Esta vez Enrique accede conmigo y le hace el interrogatorio. Enrique por su edad impone bastante y además tiene una forma peculiar de interrogar. Aparenta ser un poli pasota, fingiendo que le importa poco si el que tiene delante es culpable o no. Con esa actitud logra que los interrogados se relajen y acaben cantando —confesando, por si acaso, lo especifico—.
Adrián responde a todo, sin dudar, tranquilo y… sin mirarme ni una sola vez. ¿Y qué nos cuenta? Resumo los puntos clave, porque coincide, en todo, con lo que nos ha confesado esta mañana Arthur:
—No le creo —me suelta Enrique nada más salir.
—Pues yo sí —le defiendo.
Enrique me mira extrañado.
—¿Le crees? ¿De verdad? Es la primera vez que no estamos de acuerdo.
—Sí… —Cierto es que solemos coincidir en nuestras opiniones.

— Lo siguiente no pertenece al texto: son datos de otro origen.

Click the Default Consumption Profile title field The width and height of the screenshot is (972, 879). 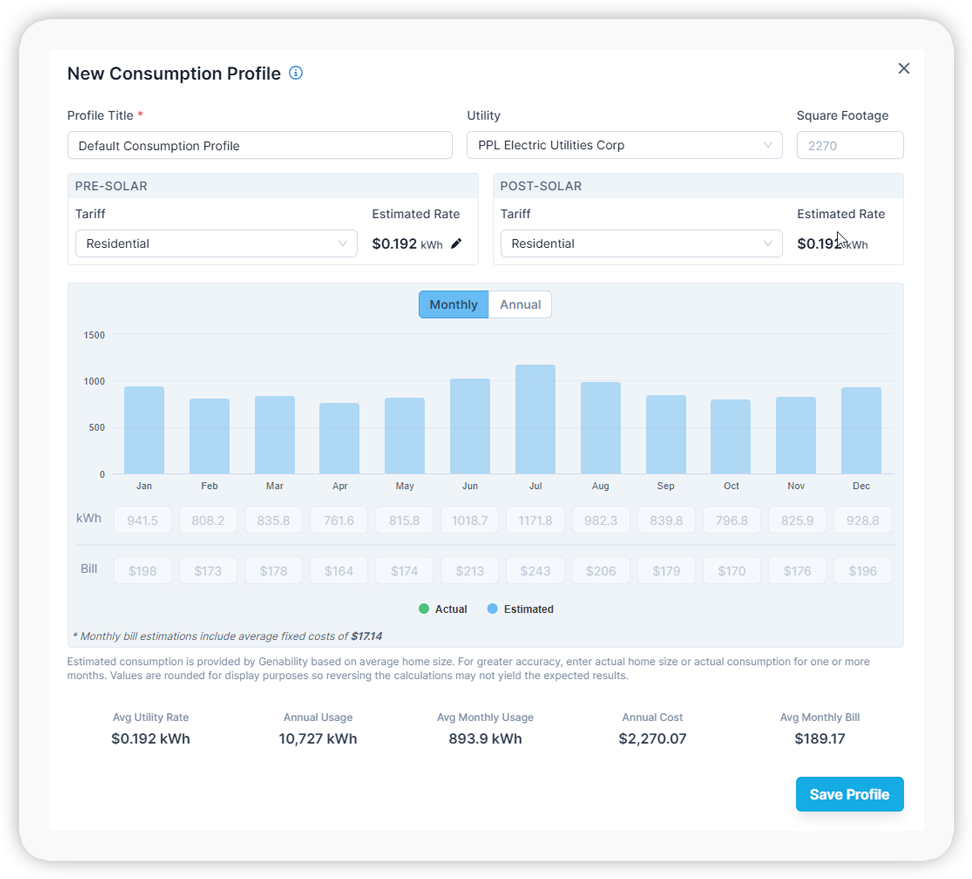pyautogui.click(x=260, y=144)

Ya he puesto en acción a Juan para que busque cámaras y grabaciones de ese día, a ver si es verdad lo que ellos cuentan. Frente a la casa de Rebeca no hay, eso lo sabemos, pero donde Adrián dice que aparcó, sí.
—¿Crees que fue al coche a por una pistola? —interpelo.
—Sí, claro.
—Pero él no tiene permiso de armas.
—¿Y qué? Alguno de sus agentes de seguridad privados, sí.
—¿Y va siempre con la pistola en la guantera? —cuestiono.
—Parece ser que sí.
—No me cuadra, Enrique, para nada me cuadra. Me dices que crees que a un tipo, un desconocido le dice que ha dejado a una mujer embarazada y sin pruebas y en ese mismo instante, va a su casa y la mata… ¡Comisario, por Dios! ¿Cómo me va a cuadrar? —Me he pasado de efusiva.
—¿Y qué propones? ¿Arthur que tiene hecha la vasectomía? ¿Álvaro que no se acostó con ella? Si nos atenemos a su hipótesis del embarazo, el único posible sospechoso es Adrián, y además sabemos que se encontró con ella. Tú sabes que hay muchos tipos de homicidas e intentar pensar como ellos es francamente difícil.
—Sinceramente, no creo que Adrián sea un asesino.
—Pues o me das una razón extremadamente convincente o este pasa la noche en la comisaría.
Momentáneamente me quedo sin argumentos; o me esfuerzo mucho o Adrián cata los calabozos.